Buradasınız
Tek Çıkar Yol İşçi Sınıfının Birliğini Sağlamaktır!

Kardeşler, pek çok açıdan büyük önem taşıyan 24 Haziran seçimlerini geride bıraktık. Sonuçların açıklanmasının ardından seçime katılan partiler ve adaylar çeşitli değerlendirmeler yapıyorlar. Toplumun ezici çoğunluğu biz işçilerden, yoksul emekçilerden oluşuyor. Seçim sandıklarını büyük oranda biz işçi ve emekçilerin oy pusulaları dolduruyor. Peki, biz işçiler seçimleri neye göre, nasıl değerlendirmeliyiz?
Her şeyden önce şunu vurgulayalım: Farklı partilere oy vermiş olsak da, farklı siyasi görüşlere sahip olduğumuzu düşünsek de aslında bizler tek bir sınıfın, üreten işçi sınıfının parçasıyız. Bizlerle aynı partilere oy veren, bizleri sömüren sermayedarlarla ortak çıkarlarımız yoktur. Ama farklı partilere oy veren işçilerin çıkarları ortaktır. Bu nedenle tüm siyasal ve toplumsal olayları, gelişmeleri olduğu gibi bu seçimleri de kendi sınıfımızın, işçi sınıfının penceresinden bakarak değerlendirmeliyiz.

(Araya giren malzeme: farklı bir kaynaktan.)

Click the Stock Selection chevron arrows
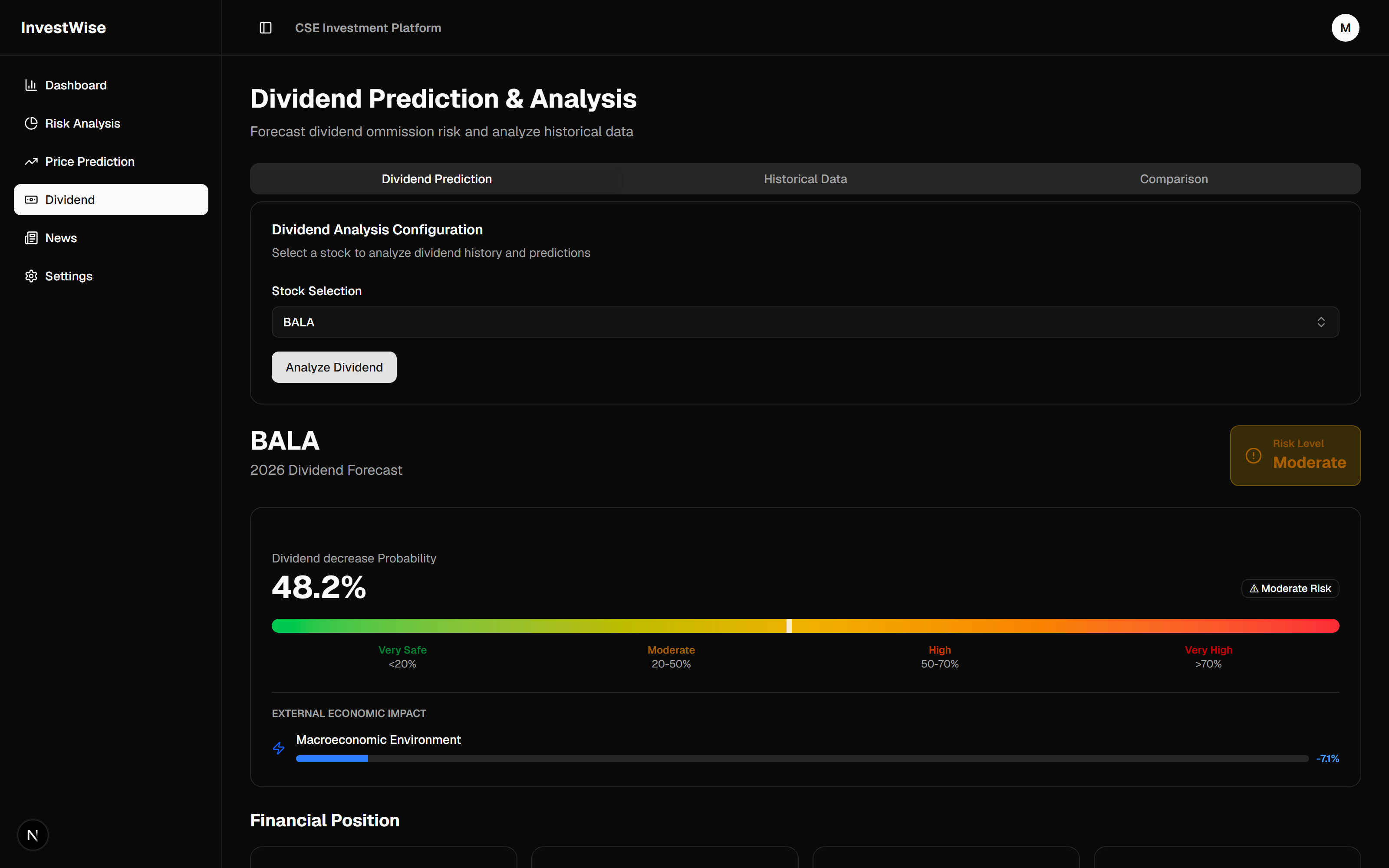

İlk olarak şunu söylemek gerekir ki iktidar uzun zamandır toplumu yapay temellerde kutuplaştıran, kamplaştıran bir siyaset izliyor. Seçim sürecinde yaşananlar; iktidarın işçi ve emekçileri bölüp parçalamayı, toplumu “biz” ve “onlar” şeklinde ayrıştırmayı başardığını bir kez daha ortaya koymuştur. Komşu komşuya, Sünni Aleviye, Türk Kürde, Karadenizli Doğuluya husumet besler hale getirilmiştir. İşte bu yapay kutuplaşmanın yarattığı gerilim seçim sürecine de yansımış ve işçi sınıfının yakıcı sorunları gündeme bile gelmemiştir. Bu sorunların üzeri bir kez daha örtülmüştür.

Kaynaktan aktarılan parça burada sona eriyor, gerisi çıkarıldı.